Dennis Rogers is returning to Detroit Lakes this week as part of Native American Heritage Month. Besides his spirit dancing, he will also be giving sandpainting demonstrations. SUBMITTED PHOTO

In honor of National Native American Heritage Month, performer Dennis Rogers will be returning to Detroit Lakes this week — and bringing a new talent to share.

“This year I’m having a very strong anti-bullying message, as well as a self-esteem message, in my program,” he said.

Rogers, who lives in Topeka, Kan., has been to Detroit Lakes and area schools several times, and this year he will be at Detroit Lakes High School Monday and Tuesday, and Pelican Rapids School Wednesday and Thursday before he heads to the Twin Cities for more performances.

Though he’s done his spirit dance performance in the past, this year he’s bringing a new addition to his program.

“What’s different this year versus last year, I’ll be doing traditional Navajo sandpainting.”

The process is done all by hand. He said it’s done for ceremonial healing, but he just demonstrates the art form since there is no ceremonies during his school visits.

“I use sandstones that are natural colors that I gather near the Painted Desert in Arizona. I grind them down to make a powder, and with that powder, I take pinches of that colored sand and drop it on a layer of smooth white sand and I create pictures,” he said.

“It’s all by hand, without even touching it.”

He’s the only one of eight siblings in his family that learned to do the sandpaintings. He learned from his father.

He started in 1987 after just watching his father work his craft. When he retired, his father passed along all of his sand painting equipment, not telling Rogers to learn the trade, but just knowing he would take over the art form.

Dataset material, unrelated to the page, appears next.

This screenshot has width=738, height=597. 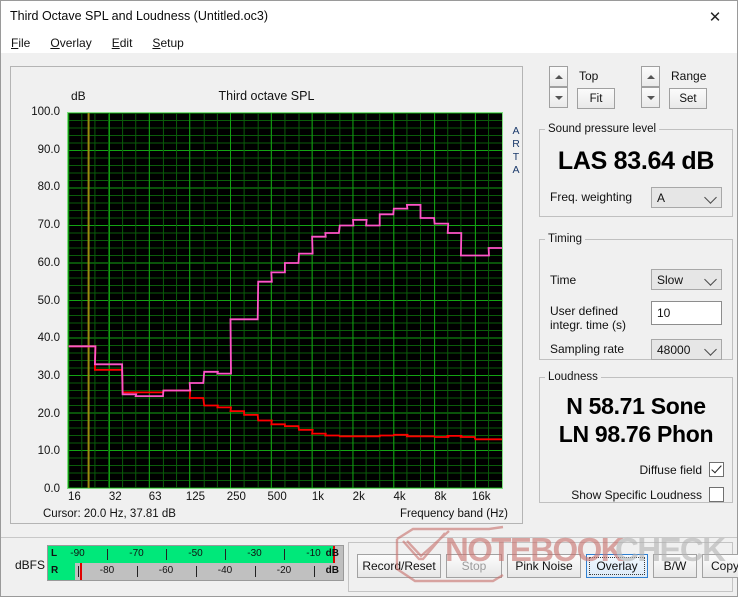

“Maybe he saw more in me than I thought I possessed,” he said.

The sandpainting takes about two hours to create. At the schools, he said, students will be rotating through every 20 minutes or so while he’s creating it. Once it’s completed, the first groups of kids can come back to see the finished product.

“I’m quite positive this will be the first time anyone in that area of Minnesota has ever seen this kind of art form. It’s pretty rare, even in my own tribe.”

While in the Cities, Rogers will be the opening act for the country music group Black Hawk, who he has performed with many times in the past.

“This (week) encompasses a combination of visual arts, performing arts and opening up a country music event.”